Why the bull market for stocks may now hinge on the 10-year Treasury yield

Why the bull market for stocks may now hinge on the 10-year Treasury yield

Why the bull market for stocks may now hinge on the 10-year Treasury yield

The sustainability of the bull-market rally may hinge on the benchmark 10-year Treasury yield.
The sustainability of the bull-market rally may hinge on the benchmark 10-year Treasury yield. – Getty Images

U.S. stocks ended the week at fresh record highs Friday, but the sustainability of the rally now likely hinges on the 10-year Treasury yield, according to Ron Albahary, chief investment officer at Laird Norton Wetherby.

Stocks pushed deeper into record territory after the Federal Reserve’s first interest-rate cut in nine months on Wednesday, adding to optimism that lower rates might prolong the bull market.

The S&P 500 SPX, Dow Jones Industrial Average DJIA and Nasdaq Composite COMP indexes all closed at new highs to end the week, while the rate-sensitive Russell 2000 index RUT of small-cap stocks took a breather a day after it logged its first record close since 2021.

All four indexes also posted large weekly gains despite the climb in longer-duration Treasury yields, which kept upward pressure on 30-year mortgage rates.

See: Why mortgage rates are actually going up after the Fed cut interest rates

Albahary at Laird Norton, a wealth-management firm overseeing about $16 billion in assets, believes that’s a sign of “some dissonance” in markets. He worries the bull market now needs tame 10-year Treasury yields BX:TMUBMUSD10Y and the “bond vigilantes” to stay at bay.

On that front, Albahary thinks investors may be too complacent about potential Fed interference by the Trump administration, especially after Fed Chair Jerome Powell’s term ends next year. If those fears grow, he sees potential for longer-duration bond yields to rise, despite Fed rate cuts.

Read: Trump ally Miran defends Fed vote for deep interest-rate cut, says tariffs aren’t inflationary

“I am worried about significant steepening of the yield curve,” Albahary said. “That’s going to slow the economy down.”

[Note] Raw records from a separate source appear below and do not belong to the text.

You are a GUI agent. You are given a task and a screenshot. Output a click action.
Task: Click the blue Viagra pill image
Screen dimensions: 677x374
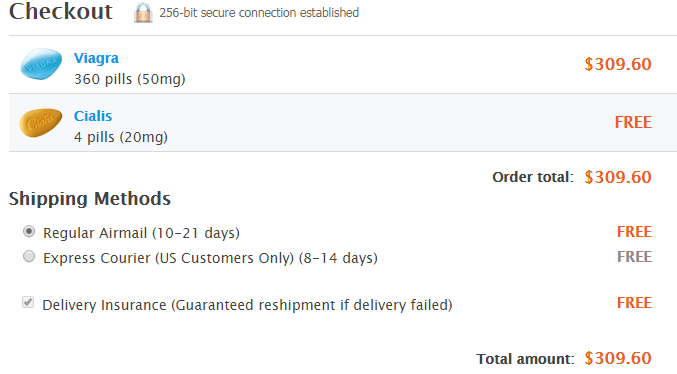point(41,64)
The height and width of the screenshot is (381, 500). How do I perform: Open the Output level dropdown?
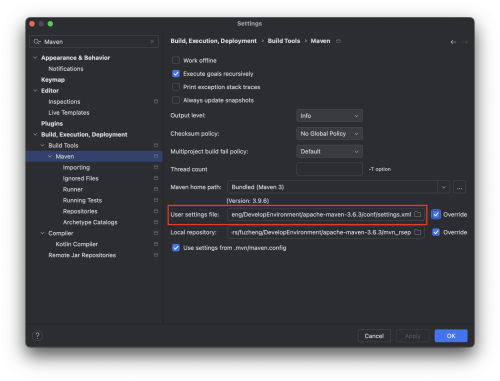tap(329, 116)
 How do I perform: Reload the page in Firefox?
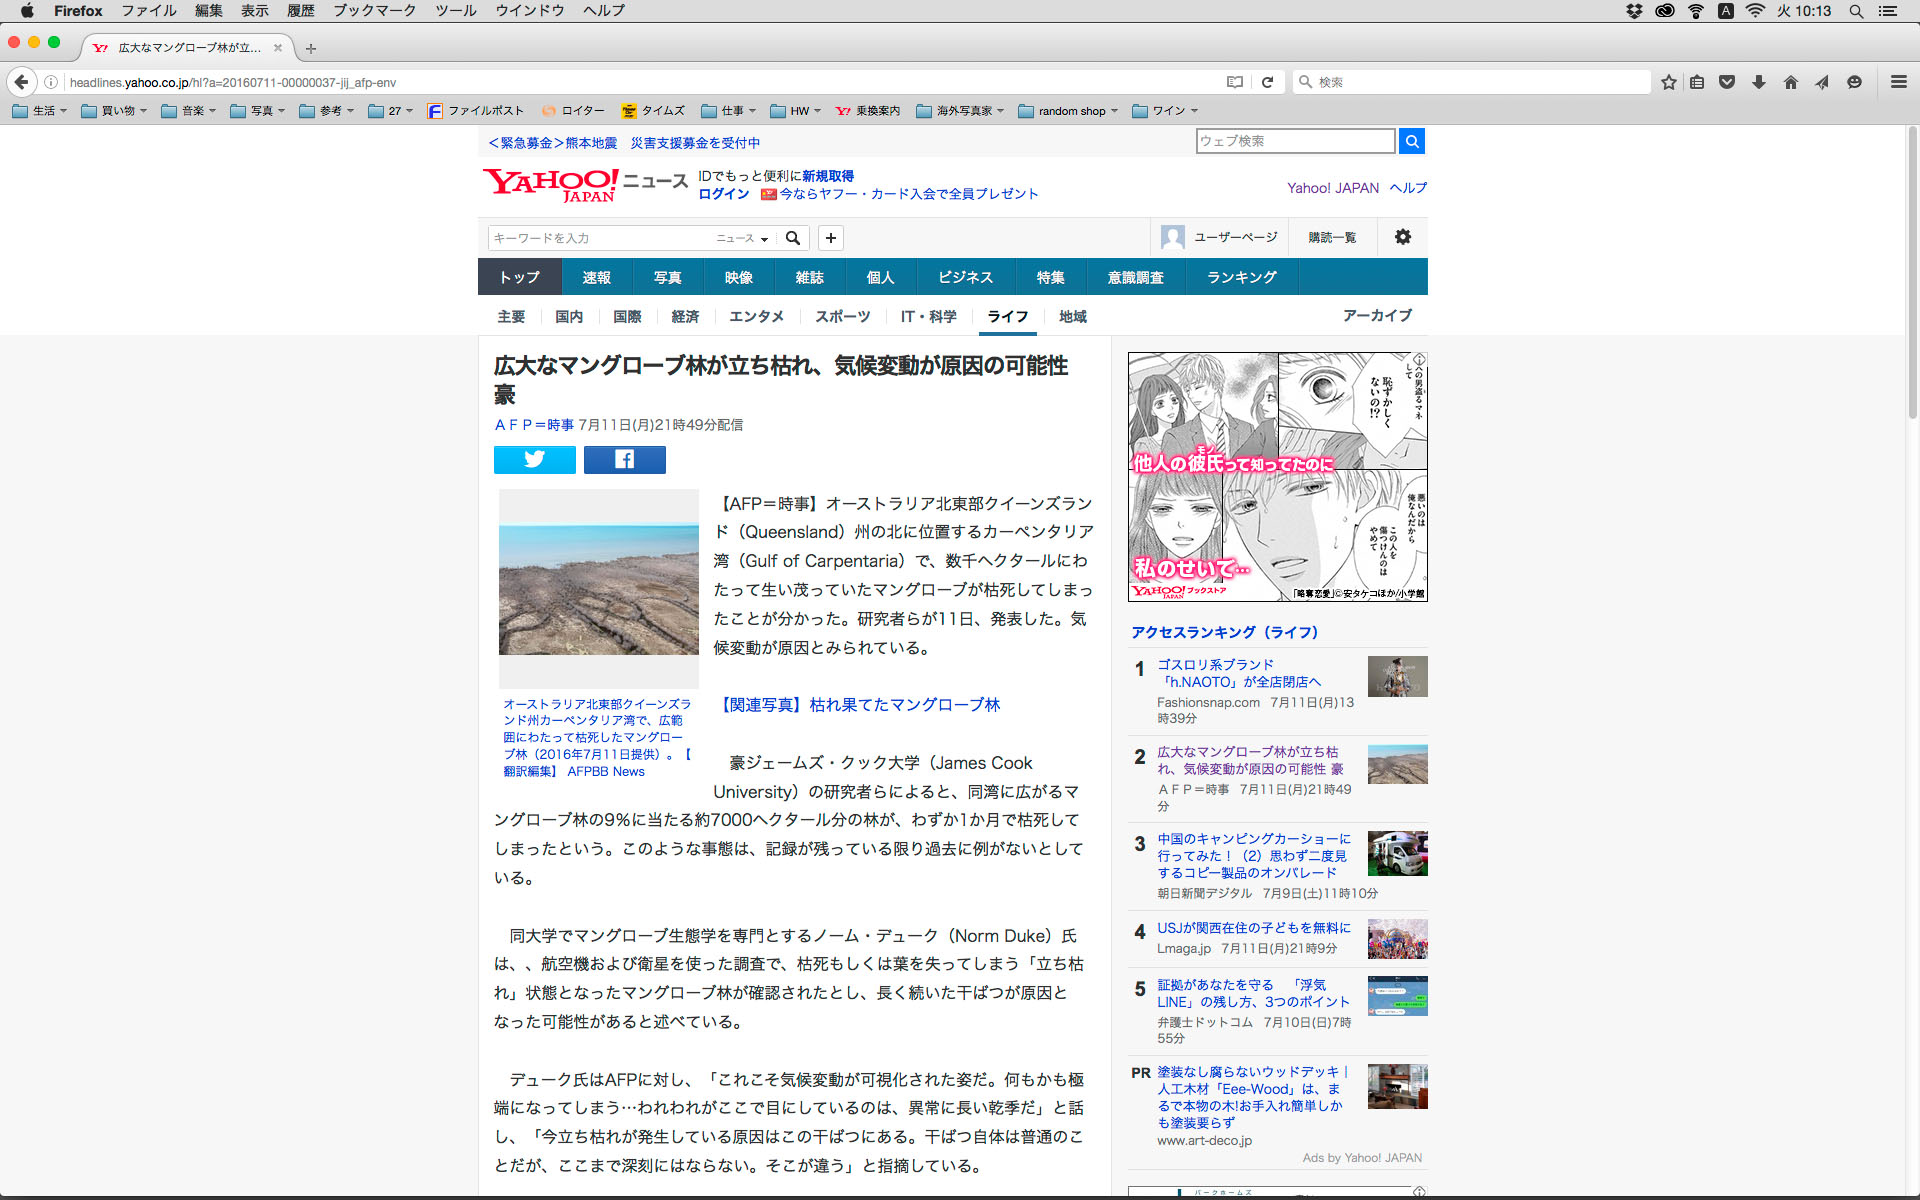(x=1267, y=82)
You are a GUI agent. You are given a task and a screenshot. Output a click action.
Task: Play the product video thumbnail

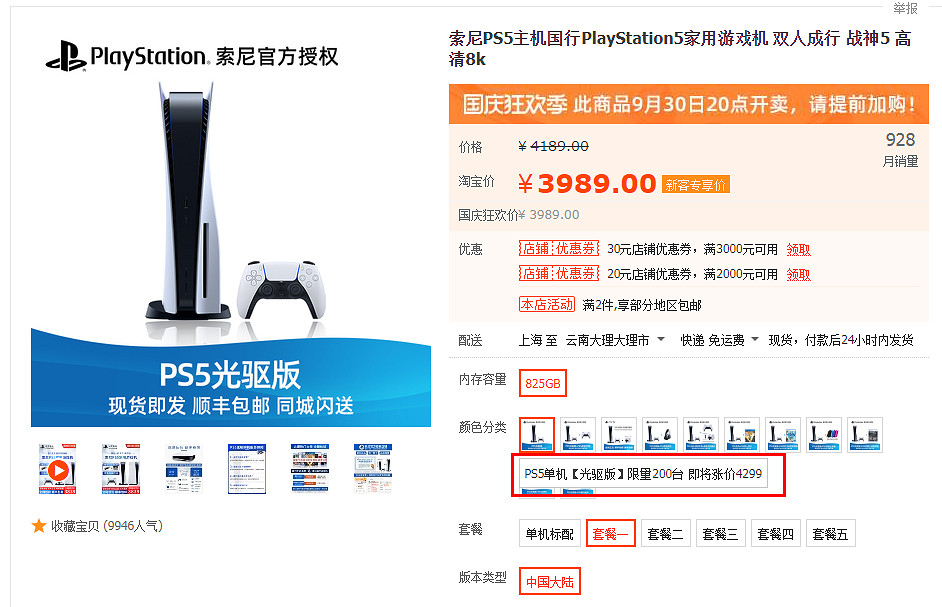click(58, 469)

Yields in the Treasury market ended Friday’s session at their highest levels since Sept. 4-5, according to Dow Jones Market Data. For the week, 10-year and 30-year yields BX:TMUBMUSD30Y rose roughly 8 basis points each to almost 4.14% and 4.76%, respectively — their biggest weekly advances since July.

On the flip side, climbing Treasury yields could reflect fewer jitters about the labor market, with the Fed penciling in a couple more potential rate cuts later this year.

“I thought it was appropriate to cut rates by 25 basis points,” Niladri Mukherjee, chief investment officer at TIAA Wealth Management, told MarketWatch. “This probably gives some benefits to the U.S. economy in the next six to 12 months.”

Lower-income consumers who tend to carry higher debt loads could stand to benefit the most from lower rates, as could rate-sensitive parts of the economy like housing and small businesses, Mukherjee said.

“Our view is the U.S. economy can chug along as the Fed reduces interest rates,” he added.

The Fed appears more focused on supporting a weaker labor market than it was a few months ago, Mukherjee noted, even while inflation has been edging further away from its 2% annual target.

Still, with stocks at record highs, Albahary at Laird Norton said he has been leaning into ways to hedge volatility while “hedging is cheap.”

“We still have the most exposure to equities,” he said. But outside of stocks, he likes infrastructure, hedge funds focused on taking advantage of volatility, and other potential “shock absorbers” if turmoil in markets picks back up.